God's Word for today

Saturday 19 June 2010

Hooray, hooray ... it's a holi-holi-day!

No, I haven't suddenly become a Boney M fan, but this inane tune has been playing in my head for the past day or two as I start a two-week break back in Joburg.  (Maybe it's all that pollution that's messing with my cerebral jukebox at the moment?)

And while it's good to have a bit of a break from what has been quite a hectic first semester at seminary, I'm sitting at my "old" desk in my "old" office in the back of my "old" house - and yet, somehow, it doesn't feel like "home".  My wife and I are, in fact, speaking of our flat at the seminary in Pietermaritzburg as "home", and the house that I still own in Johannesburg as being "Mom's place".

Which reminds me of a conversation that I had with Dr Simon Gqubule shortly before I left Uitenhage at the end of 2009, in which he asked of me where the place is that I call "home".  At the time I had to think about his question since, in Xhosa culture, the place of one's birth is what one considers to be one's home.  So for me, that would be a little hamlet called Royal Leamington Spa, which is situated on the outskirts of Birmingham in England (one needs to be specific for the benefit of this blog's American readers, since there is a Birmingham in Alabama as well).  Then again, at that time it could have been Joburg as well, since that was where my family was (I was alone in Uitenhage at the time).

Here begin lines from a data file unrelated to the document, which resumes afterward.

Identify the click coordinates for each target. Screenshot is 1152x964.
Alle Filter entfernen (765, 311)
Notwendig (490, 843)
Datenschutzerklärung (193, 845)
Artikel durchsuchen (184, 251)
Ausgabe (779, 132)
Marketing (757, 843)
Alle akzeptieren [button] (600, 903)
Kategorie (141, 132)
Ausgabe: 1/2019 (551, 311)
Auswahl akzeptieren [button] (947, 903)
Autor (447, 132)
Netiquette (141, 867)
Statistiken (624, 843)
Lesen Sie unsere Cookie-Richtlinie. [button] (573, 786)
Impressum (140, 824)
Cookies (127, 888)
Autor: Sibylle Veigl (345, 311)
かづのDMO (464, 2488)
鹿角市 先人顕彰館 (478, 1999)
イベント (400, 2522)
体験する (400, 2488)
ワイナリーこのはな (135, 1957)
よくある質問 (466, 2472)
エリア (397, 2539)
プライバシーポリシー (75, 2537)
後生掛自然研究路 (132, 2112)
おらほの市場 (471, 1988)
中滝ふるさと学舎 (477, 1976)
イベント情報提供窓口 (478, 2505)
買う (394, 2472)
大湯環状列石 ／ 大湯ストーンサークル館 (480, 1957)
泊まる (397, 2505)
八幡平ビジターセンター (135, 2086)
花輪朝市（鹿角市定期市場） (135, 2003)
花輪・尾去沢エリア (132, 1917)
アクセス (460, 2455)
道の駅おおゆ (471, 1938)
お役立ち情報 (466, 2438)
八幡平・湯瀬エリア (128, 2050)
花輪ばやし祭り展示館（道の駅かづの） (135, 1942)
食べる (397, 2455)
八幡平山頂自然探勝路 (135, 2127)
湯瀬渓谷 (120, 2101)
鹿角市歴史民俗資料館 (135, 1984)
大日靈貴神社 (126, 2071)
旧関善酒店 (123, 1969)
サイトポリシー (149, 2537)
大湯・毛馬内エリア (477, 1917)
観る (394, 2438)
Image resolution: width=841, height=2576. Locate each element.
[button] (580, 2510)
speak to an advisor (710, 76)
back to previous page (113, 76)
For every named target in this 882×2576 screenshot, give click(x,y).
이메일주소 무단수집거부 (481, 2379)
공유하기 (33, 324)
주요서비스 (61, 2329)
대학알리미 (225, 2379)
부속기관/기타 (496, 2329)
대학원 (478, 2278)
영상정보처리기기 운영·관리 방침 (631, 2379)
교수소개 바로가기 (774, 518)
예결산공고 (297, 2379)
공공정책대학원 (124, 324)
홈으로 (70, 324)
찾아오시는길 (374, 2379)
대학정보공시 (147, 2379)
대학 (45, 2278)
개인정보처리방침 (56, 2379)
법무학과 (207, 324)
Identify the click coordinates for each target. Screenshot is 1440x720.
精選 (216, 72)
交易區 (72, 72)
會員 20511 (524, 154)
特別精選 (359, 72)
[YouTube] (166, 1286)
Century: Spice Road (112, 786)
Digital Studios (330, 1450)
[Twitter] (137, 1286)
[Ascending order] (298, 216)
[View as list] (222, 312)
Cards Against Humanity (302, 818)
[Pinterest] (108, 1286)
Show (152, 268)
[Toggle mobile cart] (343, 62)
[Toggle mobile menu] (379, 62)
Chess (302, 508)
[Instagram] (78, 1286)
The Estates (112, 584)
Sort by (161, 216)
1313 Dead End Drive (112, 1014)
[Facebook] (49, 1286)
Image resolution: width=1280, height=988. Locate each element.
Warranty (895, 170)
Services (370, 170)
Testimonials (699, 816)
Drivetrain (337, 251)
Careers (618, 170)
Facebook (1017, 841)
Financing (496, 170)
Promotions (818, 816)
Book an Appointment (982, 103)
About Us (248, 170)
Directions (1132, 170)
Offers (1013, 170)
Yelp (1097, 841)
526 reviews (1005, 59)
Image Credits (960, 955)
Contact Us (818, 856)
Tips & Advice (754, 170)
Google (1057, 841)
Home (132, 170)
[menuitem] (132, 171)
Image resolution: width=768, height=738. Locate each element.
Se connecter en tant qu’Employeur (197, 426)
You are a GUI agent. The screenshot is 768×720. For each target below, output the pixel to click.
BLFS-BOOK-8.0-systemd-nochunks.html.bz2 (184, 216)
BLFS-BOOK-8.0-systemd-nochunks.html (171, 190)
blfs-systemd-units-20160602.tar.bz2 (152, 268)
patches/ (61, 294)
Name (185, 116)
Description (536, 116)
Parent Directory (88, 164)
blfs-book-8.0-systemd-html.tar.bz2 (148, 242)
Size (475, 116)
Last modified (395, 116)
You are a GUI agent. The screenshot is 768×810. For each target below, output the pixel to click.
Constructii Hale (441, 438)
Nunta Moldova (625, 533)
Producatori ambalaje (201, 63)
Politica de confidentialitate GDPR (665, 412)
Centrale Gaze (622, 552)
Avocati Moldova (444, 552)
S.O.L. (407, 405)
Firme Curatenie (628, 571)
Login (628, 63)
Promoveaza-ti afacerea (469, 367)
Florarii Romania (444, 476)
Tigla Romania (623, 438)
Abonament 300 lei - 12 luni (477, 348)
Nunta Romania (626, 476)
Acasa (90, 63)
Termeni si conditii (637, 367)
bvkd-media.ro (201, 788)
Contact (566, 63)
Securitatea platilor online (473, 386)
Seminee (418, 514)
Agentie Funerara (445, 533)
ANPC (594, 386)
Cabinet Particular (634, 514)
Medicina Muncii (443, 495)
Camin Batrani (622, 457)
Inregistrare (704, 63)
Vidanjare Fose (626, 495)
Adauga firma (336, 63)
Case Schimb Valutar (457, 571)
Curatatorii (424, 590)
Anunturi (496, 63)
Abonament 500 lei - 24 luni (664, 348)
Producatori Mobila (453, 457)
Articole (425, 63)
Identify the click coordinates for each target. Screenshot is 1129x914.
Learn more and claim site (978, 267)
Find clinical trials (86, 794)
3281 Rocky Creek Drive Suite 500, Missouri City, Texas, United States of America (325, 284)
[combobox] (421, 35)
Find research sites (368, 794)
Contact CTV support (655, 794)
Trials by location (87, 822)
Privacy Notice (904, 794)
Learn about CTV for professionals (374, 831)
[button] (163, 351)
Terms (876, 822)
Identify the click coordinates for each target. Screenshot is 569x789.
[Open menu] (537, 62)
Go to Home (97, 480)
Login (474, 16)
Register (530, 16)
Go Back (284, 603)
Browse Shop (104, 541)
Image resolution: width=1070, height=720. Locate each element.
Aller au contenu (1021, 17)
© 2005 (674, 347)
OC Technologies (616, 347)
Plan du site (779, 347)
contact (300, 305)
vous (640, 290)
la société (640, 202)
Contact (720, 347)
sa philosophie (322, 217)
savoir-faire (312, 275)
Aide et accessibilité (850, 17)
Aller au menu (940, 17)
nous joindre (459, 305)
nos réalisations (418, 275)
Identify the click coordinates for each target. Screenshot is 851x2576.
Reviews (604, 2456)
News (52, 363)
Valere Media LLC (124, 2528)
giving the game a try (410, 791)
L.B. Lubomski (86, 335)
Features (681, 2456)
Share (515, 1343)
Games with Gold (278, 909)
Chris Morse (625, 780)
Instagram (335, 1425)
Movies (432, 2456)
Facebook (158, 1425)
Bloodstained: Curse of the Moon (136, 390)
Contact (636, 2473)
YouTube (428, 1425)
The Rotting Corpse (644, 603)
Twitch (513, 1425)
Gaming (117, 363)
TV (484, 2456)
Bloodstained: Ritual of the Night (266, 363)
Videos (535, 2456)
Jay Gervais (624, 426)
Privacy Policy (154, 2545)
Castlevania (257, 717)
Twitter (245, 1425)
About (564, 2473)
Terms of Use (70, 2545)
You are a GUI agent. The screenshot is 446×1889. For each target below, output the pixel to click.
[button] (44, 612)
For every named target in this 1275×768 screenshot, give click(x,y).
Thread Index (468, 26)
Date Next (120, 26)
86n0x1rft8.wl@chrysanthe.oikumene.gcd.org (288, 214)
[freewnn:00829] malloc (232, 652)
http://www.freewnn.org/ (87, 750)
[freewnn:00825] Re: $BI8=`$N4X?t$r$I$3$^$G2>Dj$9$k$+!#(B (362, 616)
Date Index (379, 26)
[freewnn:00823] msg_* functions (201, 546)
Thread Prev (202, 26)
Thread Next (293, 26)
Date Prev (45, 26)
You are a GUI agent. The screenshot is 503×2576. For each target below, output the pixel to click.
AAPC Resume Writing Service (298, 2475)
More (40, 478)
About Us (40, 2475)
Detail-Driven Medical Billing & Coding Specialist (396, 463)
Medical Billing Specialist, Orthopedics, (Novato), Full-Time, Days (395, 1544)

But I've now come to realise that - for me, at least - home is where one's nearest and dearest are.  Seeing as I now have Belinda and James living with me at the seminary, I gues that (for now, at least), SMMS has become "home".

This makes me onder how one copes with the frequent moves in ministry - if each place is going to be seen as "home", it's going to make leaving a place that much harder.  Then again, the fact that "home" is wherever my wife and son happen to be may make it easier.  Anyway, that's another topic for another day - right now, it's really good to be able to do what I want to do without being at the beck and call of a seminary timetable, or at the mercy of examinations.